§ **TEXT**:
-- BEGIN --

Re: repeating groups

From: dawn <dawnwolthuis_at_gmail.com>
Date: 19 Feb 2006 12:49:26 -0800
Message-ID: <1140382166.489659.19990_at_z14g2000cwz.googlegroups.com>


Marshall Spight wrote:
> dawn wrote:
> > Marshall Spight wrote:
> > > > >> Sure. But there are several ways out of the repeating groups problem
> > > > >>
> > > > >> 1) decomposing relations, aka "classical" 1NF
> > > > >> 2) higher-than-1 cardinality attributes: lists or sets
> >
> > You either have to toss (nested) bags in there
>
> I see no reason to add bags. In fact, I'm not even sure I
> believe a bag is an actual data structure. It seems more
> like a traversal strategy on a set. What makes you think
> you need bags?

Your logical predicates and related propositions can then look very much like the language they are modeling.

E.g. John flipped the coin and got heads, heads, tails, heads. Mary's majors have been math, philosophy, business, math.

-- END --

§ **COLLECTED MATERIAL**:

-- BEGIN --

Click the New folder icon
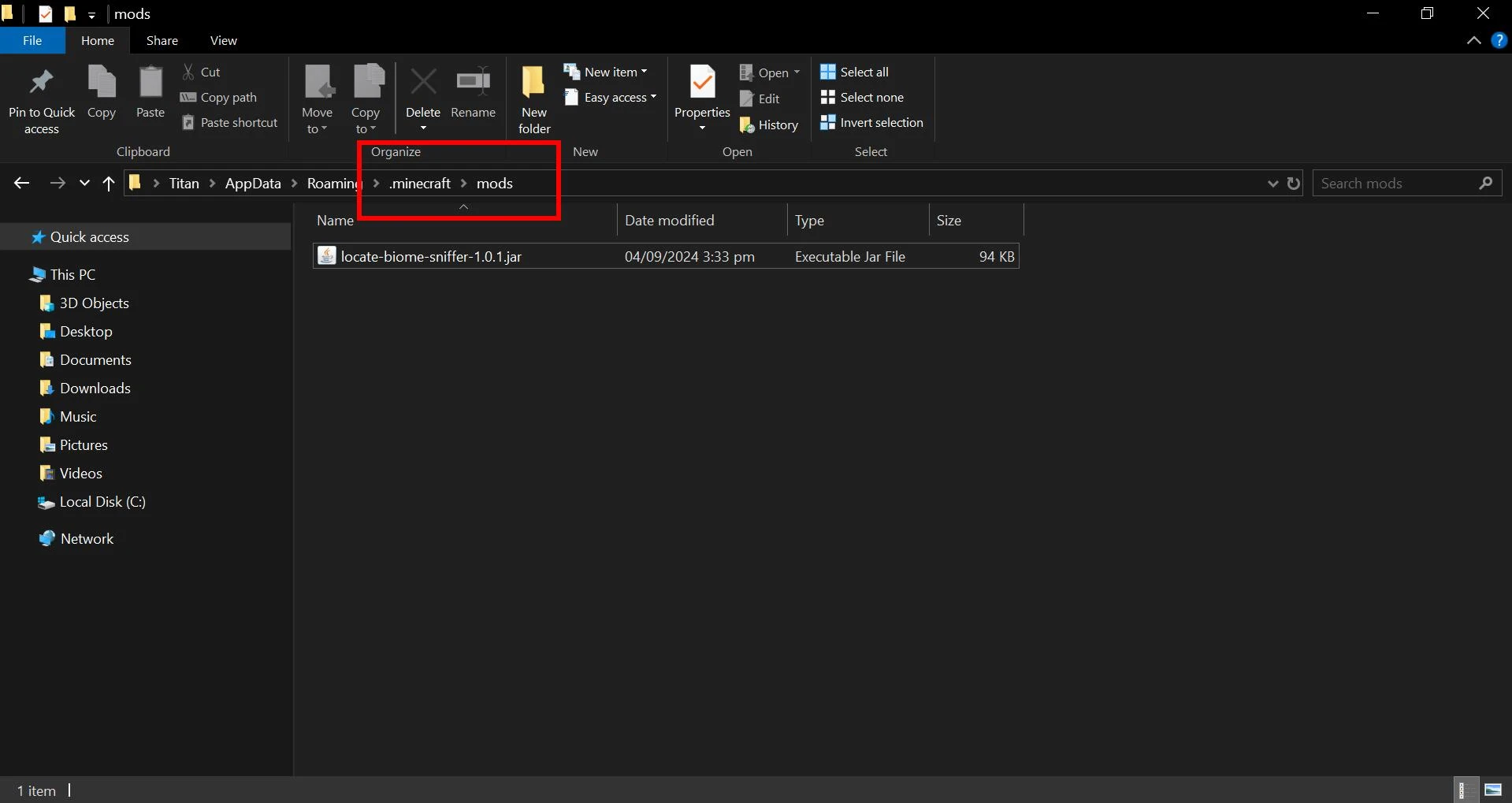This screenshot has width=1512, height=803. (x=533, y=83)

-- END --

§ **PARTS OF THE EXERCISE**:
**a)** Answer these about the post on repeating groups above, one line each:
(i) On what date was it sent?
(ii) What two ways out of the repeating groups problem are listed in the quoted numbered items?
(iii) According to Marshall Spight, what does a bag seem more like than an actual data structure?
**b)** Carry on the newsgroup post about repeating groups from its final sentence.

§ **OUTPUTS**:
**a)**
(i) 19 Feb 2006
(ii) Decomposing relations ("classical" 1NF) and higher-than-1 cardinality attributes (lists or sets)
(iii) A traversal strategy on a set

**b)**
We will always be entering data in some order and showing it in some order, so you can call these both lists, but if the user doesn't care about the order, it is just a bag to them. Often the user cares about the "top" value and wants to retain the others but doesn't end up using the ordering of those for any purpose even though they are fine with keeping them in order.

> > or have me referring to lists and ordered lists as if they
> > were conceptually different even if implemented identically.
>
> Why?

Because logical nested bags, sets, and lists are all implemented as lists, if I want to indicate that the ordering matters, I call it an ordered list. The software need not care about this distinction, which perhaps means that you need not care about it. I don't work exclusively within the world of the software, but go from user and their requirements to logical data model.

> > It works OK for me to handle nested sets,
> > bags, and lists all as lists.
>
> I believe it works "OK"; which is to say, mostly except for
> some of the time. I have higher aspirations than that, though.

But you gain some conceptual simplicity for users this way, so it could be the optimum solution.

> It works *better* to handle lists as lists and sets as sets.

I'm not sure about that.

> > If the system provides nested lists with
> > an arbitrary number of attributes, my experience is that the user can
> > distinguish whether the ordering is relevant to them or not.
>
> Sure. Most of the time. See above.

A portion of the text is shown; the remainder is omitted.